Katy Hayward is an associate sociology professor at Queen’s University Belfast. She is a fellow in the Senator George J. Mitchell Institute for Global Peace, Security and Justice and a member of the Centre for International Borders Research and on the Steering Group of the Institute of Irish Studies.
If it weren’t for Northern Ireland – a region constituting 3 per cent of the U.K.’s population and 2 per cent of its GDP – the neat two-year timetable agreed on for the U.K.’s withdrawal from the EU would likely have been adhered to.
A withdrawal agreement tying up the loose ends and providing the security of a transition period out of EU membership would have been signed off long ago. Parliamentarians would have known what to legislate for. Civil servants would have known what to prepare for. And businesses and citizens would have known what it all meant for them.
But, for all its small size, Northern Ireland is an extraordinarily complicated place – and a familiar spanner in the works when it comes to neat plans from the British government. Leaving the EU means leaving the legal framework and political environment that made the 1998 Good Friday (Belfast) Agreement possible, and the wider peace process that it sustains. This is not an insurmountable problem, but it does mean that the new relationship between the United Kingdom and Ireland and, in particular, the new status of the Irish border, would have to be handled with extreme care. Acknowledging this, both the U.K. and EU sought “flexible and imaginative solutions” toward keeping the Irish border as “frictionless and seamless” as it currently is, even after Brexit.
What they negotiated was a Protocol on Ireland/Northern Ireland that was to form a safety net for the region in the event that the future trade talks between the U.K. and EU were unable themselves to avoid a hard border or protect the 1998 Agreement. These arrangements, the so-called backstop, would involve compromise on both sides – the U.K. following the EU’s commercial policy to avoid customs controls around Northern Ireland, and the EU allowing part of a non-member-state free movement of goods (including agri-food) into its single market. The backstop was hard-won.
And it was quickly rejected by British MPs. They didn’t like the fact that Northern Ireland would be in different arrangements from the rest of the U.K. They hated the fact that the U.K. couldn’t simply walk away from it in future. They loathed that it would place restrictions on the independent trade policy that was a core purpose of Brexit in the first place.
When MPs voted down the withdrawal agreement in mid-January, they did so for wildly different reasons, reflecting the deep ‘Remain’ and ‘Leave’ divisions that still exist within parties in Westminster. But the one thing they could all agree on was that they did not like the backstop. And so, Theresa May was sent back to Brussels with the explicit mandate to “renegotiate” it.

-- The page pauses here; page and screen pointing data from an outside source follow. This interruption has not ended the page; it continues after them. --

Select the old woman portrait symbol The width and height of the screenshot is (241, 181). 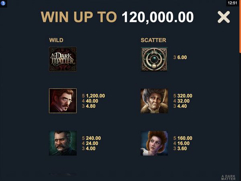point(154,101)
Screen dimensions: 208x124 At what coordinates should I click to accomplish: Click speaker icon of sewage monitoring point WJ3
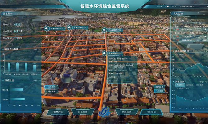click(x=70, y=27)
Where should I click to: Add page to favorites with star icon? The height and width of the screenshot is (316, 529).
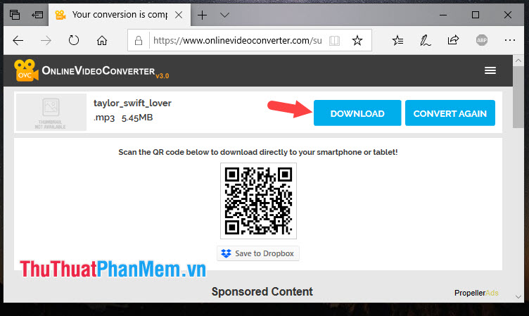click(x=357, y=41)
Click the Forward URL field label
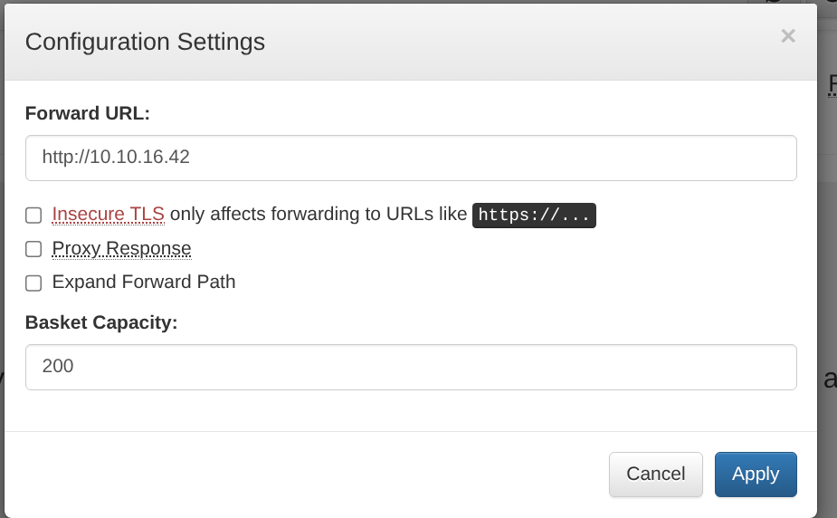The height and width of the screenshot is (518, 837). pos(87,113)
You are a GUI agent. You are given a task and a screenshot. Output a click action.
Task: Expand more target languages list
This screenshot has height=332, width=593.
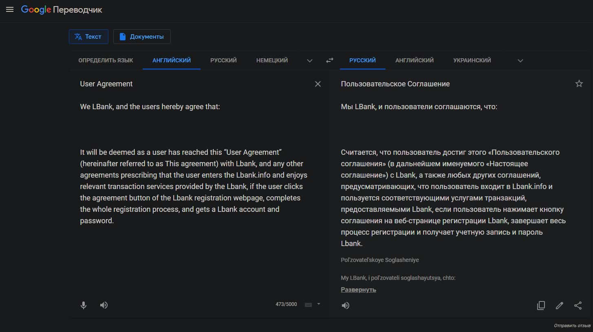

But, amid the games in Westminster, what most pundits in Britain overlooked was that the backstop was actually something welcomed in Northern Ireland. In this divided region, with polarized politics exacerbated by Brexit, surveys consistently show that people in Northern Ireland want to avoid checks and controls on the land border with Ireland or the sea border with Britain. People are concerned that such border controls would not only bring barriers to trade and economic growth, they would also incentivize terrorist activity. If the backstop was an insurance policy against this happening in future, then it was to be welcomed.
And on this basis, something happened in Northern Ireland that has not occurred since the referendum on the peace agreement 21 years ago: business and civic leaders came into the public sphere to express their support for the backstop. They spoke first to local papers. Then they were on regional radio and TV. Then they were asked to speak to international media.
And, eventually, they came to be invited to London to appear on mainstream British broadcasting, too. They spoke with knowledge and passion about the risks to Northern Ireland consumers and businesses, were the region to have to manage with border checks and controls. In particular, they explained the purpose of the backstop and why it entailed the compromises it did. And, more often than not, they ended up talking about the peace process in Northern Ireland – how precious it is to all generations here and how fragile it remains. Throughout it all, they have had to withstand criticism and mockery from some local politicians and commentators.
The leadership shown by business and civic leaders has been so remarkable because it fills a huge gulf that currently exists in the region. A core achievement of the 1998 agreement – devolved government for Northern Ireland – has been missing for over two years because the two largest political parties have refused to share power. Aware of the sensitivities of the situation (and perhaps not wishing to take on the political burden of Northern Ireland), the British government has not introduced direct rule from Westminster, and so civil servants have been charged with effectively “keeping the lights on” here. This means that big decisions are not being made and that Northern Ireland is in the middle of a severe crisis of democratic deficit and oversight.
Unfortunately, the events of the past few days have only exacerbated this crisis. The rejection of the withdrawal agreement for the second time in the House of Commons Tuesday only increases the uncertainty about the process of the UK’s withdrawal from the EU. Northern Ireland is facing perilous economic circumstances with no transition period, no safety net of a backstop and no political leadership.
This would be a crisis for even the most stable and secure of regions. In postconflict Northern Ireland, the lasting harm to arise from such political irresponsibility will be as lamentable as it is colossal.